良く分からない置物や分厚い本やなんやかんやを取り合えず横に寄せたり積み上げたりしてどうにかして片付け、三人分の座るスペースを確保されたソファにルーカスとエリオットが並んで座り、向かい側にはハルバートが腰を落ち着ける。真ん中のソファテーブルの上にはエリオットが用意した緑茶が湯気を立てていた。菓子鉢には煎餅も完備されている。
「エルクランの吸血鬼伝説は知っているかい?」
優雅な仕草で湯呑みを手にしたハルベルトがエリオットに向かい問いかける。それからゆっくりと緑茶を口に含んだ。
「はい。確か、600年くらい前にエルクランの街に現れた吸血鬼が当時の領主の令嬢と恋仲になったものの許される恋ではなく、吸血鬼は討伐され令嬢も後を追ったというお話ですよね?」
美しい吸血鬼と令嬢の悲恋の物語は、帝国では割と有名な伝承だ。エリオットも以前妹から聞いた覚えがある。
「へぇ。そういう風に伝わってるんだね」
面白いなぁと呟きながらニコニコ顔で湯呑みをテーブルに戻すハルベルト。満足そうにその両手を膝の上で組んだ彼の様子を見るに、緑茶はまあまあお気に召したらしい。
「?どういうことなんですか?」
「あれは領主の娘がその立場を利用して使用人を唆し、血を抜くために村人を浚わせていたんだよ」
しれっと言ったハルベルトが、煎餅を手にし良い音を立てて齧る。虚をつかれたような顔をしているエリオットの横では、特に驚いた様子もなくルーカスがお茶を啜っていた。飴を咥えたままだが味的には合わないような気がしないでも無い。
「えっ!?」
「まぁ、何分の一かで吸血鬼だったんだけどね」
「ご令嬢がですか!?」
「そう。先祖返りしたってやつなんだけど、中途半端だった。だから本当の吸血鬼になろうとしていたんだよ。

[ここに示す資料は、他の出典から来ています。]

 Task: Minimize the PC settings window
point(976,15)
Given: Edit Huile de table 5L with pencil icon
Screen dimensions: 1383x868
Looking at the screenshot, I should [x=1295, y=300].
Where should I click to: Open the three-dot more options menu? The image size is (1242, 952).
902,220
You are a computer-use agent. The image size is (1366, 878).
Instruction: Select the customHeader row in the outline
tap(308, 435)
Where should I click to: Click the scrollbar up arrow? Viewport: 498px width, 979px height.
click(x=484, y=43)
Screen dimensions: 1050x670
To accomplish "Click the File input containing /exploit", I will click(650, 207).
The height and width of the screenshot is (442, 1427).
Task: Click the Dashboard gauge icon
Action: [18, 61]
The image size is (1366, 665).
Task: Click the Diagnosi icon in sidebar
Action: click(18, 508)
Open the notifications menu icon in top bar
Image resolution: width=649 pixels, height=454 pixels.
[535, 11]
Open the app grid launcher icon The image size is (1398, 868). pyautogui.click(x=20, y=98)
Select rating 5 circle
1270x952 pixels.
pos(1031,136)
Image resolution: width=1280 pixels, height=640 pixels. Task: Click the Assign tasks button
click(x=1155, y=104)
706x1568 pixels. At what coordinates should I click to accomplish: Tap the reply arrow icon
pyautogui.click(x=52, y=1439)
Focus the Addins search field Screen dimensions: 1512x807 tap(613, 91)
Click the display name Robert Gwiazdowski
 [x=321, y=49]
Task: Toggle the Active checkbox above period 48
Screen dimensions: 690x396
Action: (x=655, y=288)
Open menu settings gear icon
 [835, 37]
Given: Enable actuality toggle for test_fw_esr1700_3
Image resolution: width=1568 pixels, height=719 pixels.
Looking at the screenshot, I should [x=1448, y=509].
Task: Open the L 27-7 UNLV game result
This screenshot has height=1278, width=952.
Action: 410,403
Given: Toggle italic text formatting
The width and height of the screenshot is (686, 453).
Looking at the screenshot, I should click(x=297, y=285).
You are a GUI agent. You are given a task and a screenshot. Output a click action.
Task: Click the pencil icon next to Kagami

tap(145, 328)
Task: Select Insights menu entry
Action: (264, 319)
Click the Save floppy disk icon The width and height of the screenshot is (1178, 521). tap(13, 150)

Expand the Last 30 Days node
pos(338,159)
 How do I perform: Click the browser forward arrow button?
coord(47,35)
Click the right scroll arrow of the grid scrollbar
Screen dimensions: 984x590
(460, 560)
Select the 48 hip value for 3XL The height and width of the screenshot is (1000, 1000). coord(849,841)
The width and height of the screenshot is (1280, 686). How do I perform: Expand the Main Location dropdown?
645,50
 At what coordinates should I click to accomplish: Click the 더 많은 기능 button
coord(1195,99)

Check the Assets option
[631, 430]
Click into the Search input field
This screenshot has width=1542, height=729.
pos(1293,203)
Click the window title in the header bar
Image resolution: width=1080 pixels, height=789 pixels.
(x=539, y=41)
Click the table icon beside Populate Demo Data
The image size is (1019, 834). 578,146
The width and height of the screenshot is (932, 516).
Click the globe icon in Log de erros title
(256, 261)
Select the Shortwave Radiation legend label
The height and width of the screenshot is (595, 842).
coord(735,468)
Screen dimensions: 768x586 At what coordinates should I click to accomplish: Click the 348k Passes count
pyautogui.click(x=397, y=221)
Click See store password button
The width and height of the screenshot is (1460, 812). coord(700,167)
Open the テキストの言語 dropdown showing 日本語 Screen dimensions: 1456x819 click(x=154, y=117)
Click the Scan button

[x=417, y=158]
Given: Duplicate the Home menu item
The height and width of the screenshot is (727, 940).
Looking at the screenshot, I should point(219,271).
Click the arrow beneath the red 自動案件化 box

結局は失敗して退治されてしまったんだけど」
エルクランの街では吸血鬼が観光資源になっているくらいだから多少は美化されていてもおかしくはないだろうが、とはいえかなり伝承とは違った話に聞こえる。なんというか、ハルベルトの語り口調だと『血生臭いサクセスストーリー失敗談』といった印象になってしまった。
気に入ったのか目の前でポリポリと煎餅を齧っているハルベルトを見ながら、エリオットはなんとも言えない顔で数回瞬きをした。
横でいつの間にか二本目の棒付きキャンディーを転がしているルーカスはとくに口を出す気配も驚く様子もない。ハルベルトの話はルーカスのいうところの任務の本題に関わっているのだろう。
この間を質疑応答の時間だと解釈して、エリオットは頭を整理しながら真剣な顔で口を開いた。
「あの!く、くれいヒュッあ゛痛ッ」
出だしから名前が言えず思いっきり舌を噛んでしまったが。
「プッ!ククッ……ハルベルト、で構わないよ」
「……すみません……」
片手を口元に添え遠慮なく笑うハルベルトと、真横で「お前な」と言いながらクックっと肩を揺らしているルーカスに囲まれ、エリオットが赤い顔で縮こまる。彼としても別に今の仕事モードなシリアス空気を壊したかったわけではないのだ。
ひとしきり控えめに笑われた後、改めて顔を上げたエリオットが咳払いを一つ零す。仕切り直しである。
「えっと、それでは失礼いたします。ハルベルトさん。そのお話なんですが、一体どういった経緯で分かったんですか?」
「分かった、というか実際に見ていたからね」
「ああ!そうなんですね……ってはい??」
納得しかけて内容を咀嚼したものの飲み込みきれず戻ってくる。そんなエリオットの横で「あ、そうか」となにかを理解したらしい声を上げたルーカスが体ごと斜めにし、はてなマークをいっぱい浮かべている部下に顔を向けた。
「ちゃんと紹介してなかったな。こちらのクレイシュヴァッサー氏は魔界のお役人どのだ」
「へ?室長、まかいってことは」
「うん。君たちがいうところの悪魔だね。あらためてよろしく」
ギギギと音がしそうな動きで首を動かし、ハルベルトを見たエリオットの向かいで、渋い茶緑色の湯呑みを両手で持った魔界の住人がニッコリと口角を上げていた。